An overview of the paradigm in Experiment 3. Half of the trials included a single visual display (baseline). In the other half of the trials, two items in the second memory array changed colors, while the other two items remained their original colors. The probe could appear at the location of a repeated item or an updated item.
Figure 6
 
An overview of the paradigm in Experiment 3. Half of the trials included a single visual display (baseline). In the other half of the trials, two items in the second memory array changed colors, while the other two items remained their original colors. The probe could appear at the location of a repeated item or an updated item.
Results
A repeated-measures ANOVA was conducted on the accuracy data from the baseline and three updated conditions. The detailed results are shown in Figure 7. There was no significant main effect among the four conditions, F(3, 45) = 0.365, p = 0.778, ηp2 = 0.024. Then a repeated-measures ANOVA was conducted with the shape-change condition (no change, nontopological change, or topological change) of the second memory array and the if-updated of the test item (repeated or updated). It revealed a significant main effect of test item, F(1, 15) = 16.834, p < 0.001, ηp2 = 0.529, and a significant Shape-change condition × If-updated interaction, F(2, 30) = 5.905, p = 0.007, ηp2 = 0.282. There was no main effect of shape-change condition, F(2, 30) = 0.815, p = 0.452, ηp2 = 0.052. To further examine the repetition benefit in the three different conditions, we used Bonferroni-corrected paired-samples t tests. The data revealed that the accuracy was significantly higher when probing repeated items than it was when probing updated items in the no-change condition, t(15) = 2.685, p = 0.017, Cohen's d = 0.671, BF10 = 3.551, and the nontopological-change condition, t(15) = 4.777, p < 0.001, Cohen's d = 1.194, BF10 > 100. However, there was no significant repetition benefit in the topological-change condition, t(15) = 1.265, p = 0.225, Cohen's d = 0.316, BF10 = 0.503. 
Figure 7
 
The results of Experiment 3. Red and blue bars are the percent correct of updated and repeated items, respectively. Error bars represent +1 standard error of the mean.
Figure 7
 
The results of Experiment 3. Red and blue bars are the percent correct of updated and repeated items, respectively. Error bars represent +1 standard error of the mean.

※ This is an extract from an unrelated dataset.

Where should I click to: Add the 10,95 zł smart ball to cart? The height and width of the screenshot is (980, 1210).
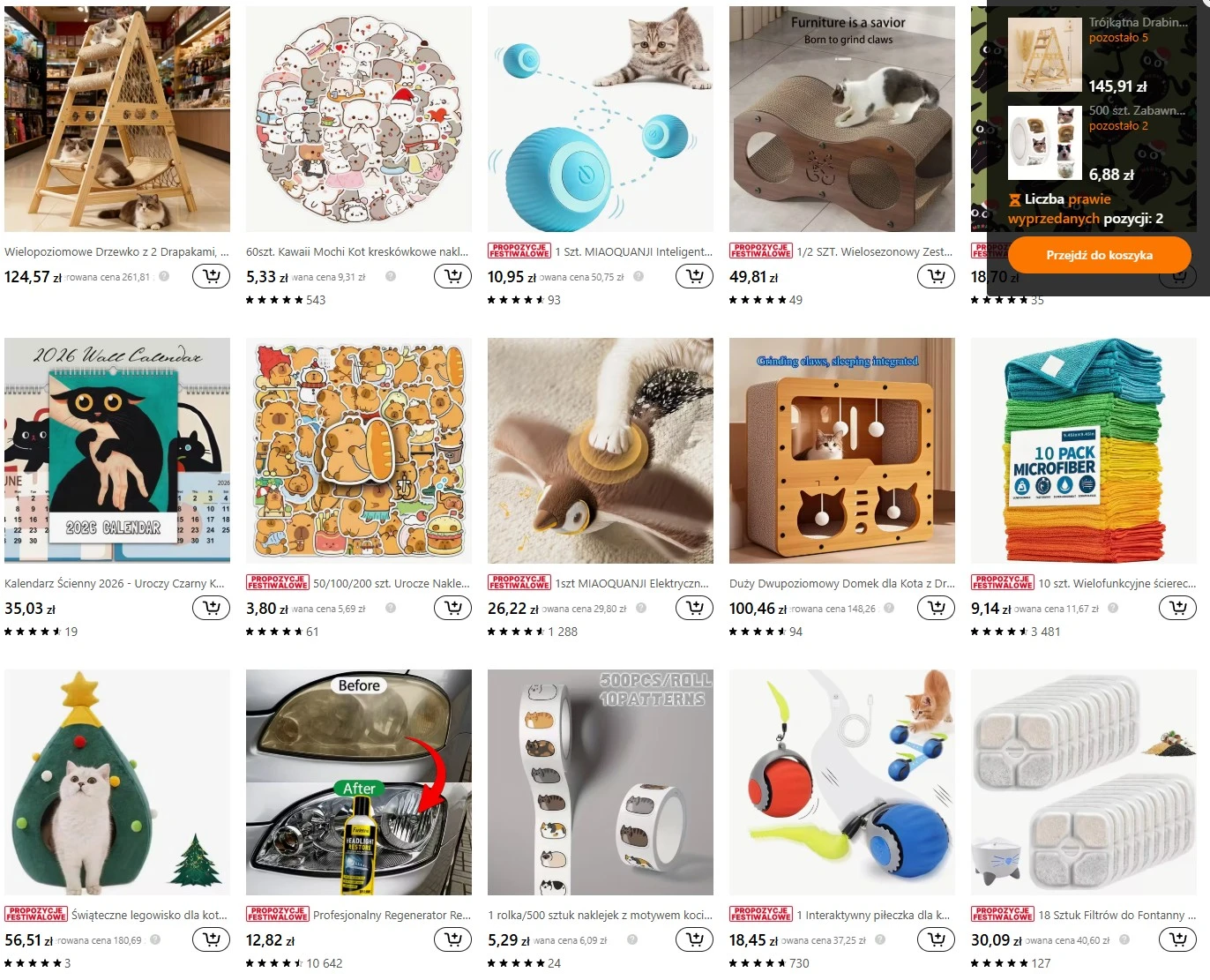(x=694, y=276)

The partial-updating conditions engage a more complex cognitive process than whole-updating conditions. Partial updating requires updating a portion of the information while retaining the original memory. In this experiment, only a subset of the items in the second memory array were updated. The results show that the repetition benefit was item specific. The ability to recognize a matched probe depended only on whether that item was repeated or updated, regardless of what happened with the other items in WM. This finding is in line with previous studies (Kessler et al., 2015). Along with Experiments 1 and 2, our results demonstrate that changes in topological properties affected the representation in VWM, indicated by a weakened repetition-benefit effect. In other words, the topological properties might play a fundamental role in the unit of representations in VWM. 
Discussion
The goal of our study was to investigate the unit of VWM representations. We provided evidence that perceptual objects defined by topological properties, as indicated by the repetition-benefit effect, are important for VWM representation. Across three experiments, we found that in both whole-updating and partial-updating tasks, the repetition-benefit effect on color memory was not affected when items in the second memory array underwent modest feature changes in shape from the first memory array. However, when the topological properties of the item were changed, such as the number of holes, the repetition-benefit effect was eliminated or weakened. Taken together, these results are in general agreement with our expectation: Topological change interfered with the continuity of an object and caused the stimulus to be perceived as a new object. Even if the colors of two consecutive objects were identical, participants still needed to update their memories because of the appearance of new objects. The new object replaced the original object, and this replacement caused the repetition-benefit effect to become weaker. In contrast, object continuity survived a broad spectrum of nontopological changes, including massive deformations of shape. A significant repetition-benefit effect did not occur when two consecutive objects were perceived to be one object. This finding is in line with the multiple-object tracking experiment of Zhou et al. (2010), which revealed that topological change could disrupt the continuity of and object and impair subjects' tracking performance. Therefore, the extraction of topological properties was not only the starting point for the formation of object representation but also the origin of the unit in VWM representation. 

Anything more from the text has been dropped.